**Task statement**:
Can you echo every one of the records below, line for line and unchanged?

**Task data**:
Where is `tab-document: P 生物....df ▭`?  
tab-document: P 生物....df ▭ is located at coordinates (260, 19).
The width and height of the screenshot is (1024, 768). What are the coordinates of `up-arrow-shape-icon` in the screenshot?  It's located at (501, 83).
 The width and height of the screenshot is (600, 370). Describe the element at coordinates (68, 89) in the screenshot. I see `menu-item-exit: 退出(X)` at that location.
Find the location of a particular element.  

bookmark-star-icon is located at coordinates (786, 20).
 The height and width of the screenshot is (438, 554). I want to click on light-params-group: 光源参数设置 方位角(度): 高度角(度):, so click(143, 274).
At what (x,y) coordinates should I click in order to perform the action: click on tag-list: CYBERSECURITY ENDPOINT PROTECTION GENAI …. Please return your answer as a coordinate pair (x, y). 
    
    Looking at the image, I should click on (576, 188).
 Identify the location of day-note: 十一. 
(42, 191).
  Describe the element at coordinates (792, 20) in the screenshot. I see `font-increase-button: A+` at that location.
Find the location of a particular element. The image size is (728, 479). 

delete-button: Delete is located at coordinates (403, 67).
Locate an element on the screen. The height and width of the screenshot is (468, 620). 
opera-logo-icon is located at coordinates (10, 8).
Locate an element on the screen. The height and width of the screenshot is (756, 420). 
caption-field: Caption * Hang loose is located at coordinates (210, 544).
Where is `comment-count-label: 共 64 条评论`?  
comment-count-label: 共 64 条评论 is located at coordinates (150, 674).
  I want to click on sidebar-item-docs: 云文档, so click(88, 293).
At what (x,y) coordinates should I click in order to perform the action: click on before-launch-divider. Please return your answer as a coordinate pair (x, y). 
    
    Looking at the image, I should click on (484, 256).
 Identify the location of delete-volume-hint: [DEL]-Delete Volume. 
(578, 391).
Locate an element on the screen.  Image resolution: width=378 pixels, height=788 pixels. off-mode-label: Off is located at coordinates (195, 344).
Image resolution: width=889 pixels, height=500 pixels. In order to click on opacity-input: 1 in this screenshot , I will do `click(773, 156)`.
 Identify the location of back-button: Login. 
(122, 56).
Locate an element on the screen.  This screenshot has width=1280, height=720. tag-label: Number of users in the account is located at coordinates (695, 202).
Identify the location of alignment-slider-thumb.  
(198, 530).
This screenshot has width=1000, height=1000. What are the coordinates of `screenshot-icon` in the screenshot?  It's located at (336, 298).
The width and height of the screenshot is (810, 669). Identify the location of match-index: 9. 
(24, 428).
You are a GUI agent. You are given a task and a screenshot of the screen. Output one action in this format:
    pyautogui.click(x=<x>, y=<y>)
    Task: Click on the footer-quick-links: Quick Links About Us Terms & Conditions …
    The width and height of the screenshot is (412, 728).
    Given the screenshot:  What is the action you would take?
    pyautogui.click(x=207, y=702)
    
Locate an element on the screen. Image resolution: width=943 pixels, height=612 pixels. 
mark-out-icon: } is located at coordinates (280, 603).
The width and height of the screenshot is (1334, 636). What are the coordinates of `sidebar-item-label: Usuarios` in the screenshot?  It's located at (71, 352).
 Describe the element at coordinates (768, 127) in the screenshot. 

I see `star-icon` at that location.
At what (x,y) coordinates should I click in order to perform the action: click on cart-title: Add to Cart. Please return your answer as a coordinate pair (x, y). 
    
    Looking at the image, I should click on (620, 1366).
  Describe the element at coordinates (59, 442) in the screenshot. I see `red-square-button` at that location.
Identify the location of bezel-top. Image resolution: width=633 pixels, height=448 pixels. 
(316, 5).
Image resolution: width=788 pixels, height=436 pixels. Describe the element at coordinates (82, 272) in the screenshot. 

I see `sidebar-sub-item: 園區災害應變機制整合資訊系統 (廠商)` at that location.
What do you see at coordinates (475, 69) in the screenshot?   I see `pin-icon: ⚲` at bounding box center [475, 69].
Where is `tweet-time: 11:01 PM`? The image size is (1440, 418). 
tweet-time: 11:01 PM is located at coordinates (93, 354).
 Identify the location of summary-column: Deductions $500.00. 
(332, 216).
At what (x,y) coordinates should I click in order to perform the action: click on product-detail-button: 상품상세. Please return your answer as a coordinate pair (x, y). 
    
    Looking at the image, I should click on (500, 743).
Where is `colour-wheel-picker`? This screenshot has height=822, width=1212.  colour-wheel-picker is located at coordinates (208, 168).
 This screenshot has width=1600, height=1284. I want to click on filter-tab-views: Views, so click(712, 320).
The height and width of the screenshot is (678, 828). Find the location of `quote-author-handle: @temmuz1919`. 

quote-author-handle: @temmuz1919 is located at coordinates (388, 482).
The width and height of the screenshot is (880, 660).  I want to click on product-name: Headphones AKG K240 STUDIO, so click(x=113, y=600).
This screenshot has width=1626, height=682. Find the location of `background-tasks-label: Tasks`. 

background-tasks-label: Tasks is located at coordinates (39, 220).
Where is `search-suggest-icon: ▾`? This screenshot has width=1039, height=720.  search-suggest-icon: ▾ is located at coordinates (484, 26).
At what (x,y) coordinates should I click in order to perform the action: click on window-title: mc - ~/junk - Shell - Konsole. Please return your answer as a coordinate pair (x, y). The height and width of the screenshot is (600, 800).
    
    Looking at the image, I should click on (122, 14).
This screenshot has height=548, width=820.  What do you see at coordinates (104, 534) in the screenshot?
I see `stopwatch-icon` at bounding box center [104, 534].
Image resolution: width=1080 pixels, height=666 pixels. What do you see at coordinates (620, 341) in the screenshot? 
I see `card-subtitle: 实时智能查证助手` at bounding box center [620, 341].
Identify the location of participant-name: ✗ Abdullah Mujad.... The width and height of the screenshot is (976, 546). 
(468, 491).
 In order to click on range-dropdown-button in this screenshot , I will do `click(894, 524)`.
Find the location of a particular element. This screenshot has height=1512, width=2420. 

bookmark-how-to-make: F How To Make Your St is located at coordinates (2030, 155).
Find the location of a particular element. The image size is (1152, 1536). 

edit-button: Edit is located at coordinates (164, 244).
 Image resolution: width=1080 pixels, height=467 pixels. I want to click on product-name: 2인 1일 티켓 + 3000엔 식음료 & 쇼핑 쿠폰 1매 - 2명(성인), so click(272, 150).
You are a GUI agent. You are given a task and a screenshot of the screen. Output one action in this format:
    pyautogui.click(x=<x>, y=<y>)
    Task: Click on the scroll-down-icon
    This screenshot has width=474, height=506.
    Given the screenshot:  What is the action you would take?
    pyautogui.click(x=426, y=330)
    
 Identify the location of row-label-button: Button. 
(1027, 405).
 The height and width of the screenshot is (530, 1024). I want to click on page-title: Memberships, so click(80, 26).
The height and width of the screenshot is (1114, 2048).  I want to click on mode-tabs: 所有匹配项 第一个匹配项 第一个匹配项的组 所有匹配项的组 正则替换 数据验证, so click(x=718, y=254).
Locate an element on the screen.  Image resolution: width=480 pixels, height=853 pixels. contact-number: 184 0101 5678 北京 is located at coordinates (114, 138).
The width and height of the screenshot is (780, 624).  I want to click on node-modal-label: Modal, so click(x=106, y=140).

**Exercise result**:
Where is `tab-document: P 生物....df ▭`?  
tab-document: P 生物....df ▭ is located at coordinates (260, 19).
The width and height of the screenshot is (1024, 768). What are the coordinates of `up-arrow-shape-icon` in the screenshot?  It's located at (501, 83).
 The width and height of the screenshot is (600, 370). Describe the element at coordinates (68, 89) in the screenshot. I see `menu-item-exit: 退出(X)` at that location.
Find the location of a particular element.  

bookmark-star-icon is located at coordinates (786, 20).
 The height and width of the screenshot is (438, 554). I want to click on light-params-group: 光源参数设置 方位角(度): 高度角(度):, so click(143, 274).
At what (x,y) coordinates should I click in order to perform the action: click on tag-list: CYBERSECURITY ENDPOINT PROTECTION GENAI …. Please return your answer as a coordinate pair (x, y). 
    
    Looking at the image, I should click on (576, 188).
 Identify the location of day-note: 十一. 
(42, 191).
  Describe the element at coordinates (792, 20) in the screenshot. I see `font-increase-button: A+` at that location.
Find the location of a particular element. The image size is (728, 479). 

delete-button: Delete is located at coordinates (403, 67).
Locate an element on the screen. The height and width of the screenshot is (468, 620). 
opera-logo-icon is located at coordinates (10, 8).
Locate an element on the screen. The height and width of the screenshot is (756, 420). 
caption-field: Caption * Hang loose is located at coordinates (210, 544).
Where is `comment-count-label: 共 64 条评论`?  
comment-count-label: 共 64 条评论 is located at coordinates (150, 674).
  I want to click on sidebar-item-docs: 云文档, so click(88, 293).
At what (x,y) coordinates should I click in order to perform the action: click on before-launch-divider. Please return your answer as a coordinate pair (x, y). 
    
    Looking at the image, I should click on (484, 256).
 Identify the location of delete-volume-hint: [DEL]-Delete Volume. 
(578, 391).
Locate an element on the screen.  Image resolution: width=378 pixels, height=788 pixels. off-mode-label: Off is located at coordinates (195, 344).
Image resolution: width=889 pixels, height=500 pixels. In order to click on opacity-input: 1 in this screenshot , I will do `click(773, 156)`.
 Identify the location of back-button: Login. 
(122, 56).
Locate an element on the screen.  This screenshot has width=1280, height=720. tag-label: Number of users in the account is located at coordinates (695, 202).
Identify the location of alignment-slider-thumb.  
(198, 530).
This screenshot has width=1000, height=1000. What are the coordinates of `screenshot-icon` in the screenshot?  It's located at (336, 298).
The width and height of the screenshot is (810, 669). Identify the location of match-index: 9. 
(24, 428).
You are a GUI agent. You are given a task and a screenshot of the screen. Output one action in this format:
    pyautogui.click(x=<x>, y=<y>)
    Task: Click on the footer-quick-links: Quick Links About Us Terms & Conditions …
    The width and height of the screenshot is (412, 728).
    Given the screenshot:  What is the action you would take?
    pyautogui.click(x=207, y=702)
    
Locate an element on the screen. Image resolution: width=943 pixels, height=612 pixels. 
mark-out-icon: } is located at coordinates (280, 603).
The width and height of the screenshot is (1334, 636). What are the coordinates of `sidebar-item-label: Usuarios` in the screenshot?  It's located at (71, 352).
 Describe the element at coordinates (768, 127) in the screenshot. 

I see `star-icon` at that location.
At what (x,y) coordinates should I click in order to perform the action: click on cart-title: Add to Cart. Please return your answer as a coordinate pair (x, y). 
    
    Looking at the image, I should click on (620, 1366).
  Describe the element at coordinates (59, 442) in the screenshot. I see `red-square-button` at that location.
Identify the location of bezel-top. Image resolution: width=633 pixels, height=448 pixels. 
(316, 5).
Image resolution: width=788 pixels, height=436 pixels. Describe the element at coordinates (82, 272) in the screenshot. 

I see `sidebar-sub-item: 園區災害應變機制整合資訊系統 (廠商)` at that location.
What do you see at coordinates (475, 69) in the screenshot?   I see `pin-icon: ⚲` at bounding box center [475, 69].
Where is `tweet-time: 11:01 PM`? The image size is (1440, 418). 
tweet-time: 11:01 PM is located at coordinates (93, 354).
 Identify the location of summary-column: Deductions $500.00. 
(332, 216).
At what (x,y) coordinates should I click in order to perform the action: click on product-detail-button: 상품상세. Please return your answer as a coordinate pair (x, y). 
    
    Looking at the image, I should click on (500, 743).
Where is `colour-wheel-picker`? This screenshot has height=822, width=1212.  colour-wheel-picker is located at coordinates (208, 168).
 This screenshot has width=1600, height=1284. I want to click on filter-tab-views: Views, so click(712, 320).
The height and width of the screenshot is (678, 828). Find the location of `quote-author-handle: @temmuz1919`. 

quote-author-handle: @temmuz1919 is located at coordinates (388, 482).
The width and height of the screenshot is (880, 660).  I want to click on product-name: Headphones AKG K240 STUDIO, so click(x=113, y=600).
This screenshot has width=1626, height=682. Find the location of `background-tasks-label: Tasks`. 

background-tasks-label: Tasks is located at coordinates (39, 220).
Where is `search-suggest-icon: ▾`? This screenshot has width=1039, height=720.  search-suggest-icon: ▾ is located at coordinates (484, 26).
At what (x,y) coordinates should I click in order to perform the action: click on window-title: mc - ~/junk - Shell - Konsole. Please return your answer as a coordinate pair (x, y). The height and width of the screenshot is (600, 800).
    
    Looking at the image, I should click on (122, 14).
This screenshot has height=548, width=820.  What do you see at coordinates (104, 534) in the screenshot?
I see `stopwatch-icon` at bounding box center [104, 534].
Image resolution: width=1080 pixels, height=666 pixels. What do you see at coordinates (620, 341) in the screenshot? 
I see `card-subtitle: 实时智能查证助手` at bounding box center [620, 341].
Identify the location of participant-name: ✗ Abdullah Mujad.... The width and height of the screenshot is (976, 546). 
(468, 491).
 In order to click on range-dropdown-button in this screenshot , I will do `click(894, 524)`.
Find the location of a particular element. This screenshot has height=1512, width=2420. 

bookmark-how-to-make: F How To Make Your St is located at coordinates (2030, 155).
Find the location of a particular element. The image size is (1152, 1536). 

edit-button: Edit is located at coordinates (164, 244).
 Image resolution: width=1080 pixels, height=467 pixels. I want to click on product-name: 2인 1일 티켓 + 3000엔 식음료 & 쇼핑 쿠폰 1매 - 2명(성인), so click(272, 150).
You are a GUI agent. You are given a task and a screenshot of the screen. Output one action in this format:
    pyautogui.click(x=<x>, y=<y>)
    Task: Click on the scroll-down-icon
    This screenshot has width=474, height=506.
    Given the screenshot:  What is the action you would take?
    pyautogui.click(x=426, y=330)
    
 Identify the location of row-label-button: Button. 
(1027, 405).
 The height and width of the screenshot is (530, 1024). I want to click on page-title: Memberships, so click(80, 26).
The height and width of the screenshot is (1114, 2048).  I want to click on mode-tabs: 所有匹配项 第一个匹配项 第一个匹配项的组 所有匹配项的组 正则替换 数据验证, so click(x=718, y=254).
Locate an element on the screen.  Image resolution: width=480 pixels, height=853 pixels. contact-number: 184 0101 5678 北京 is located at coordinates (114, 138).
The width and height of the screenshot is (780, 624).  I want to click on node-modal-label: Modal, so click(x=106, y=140).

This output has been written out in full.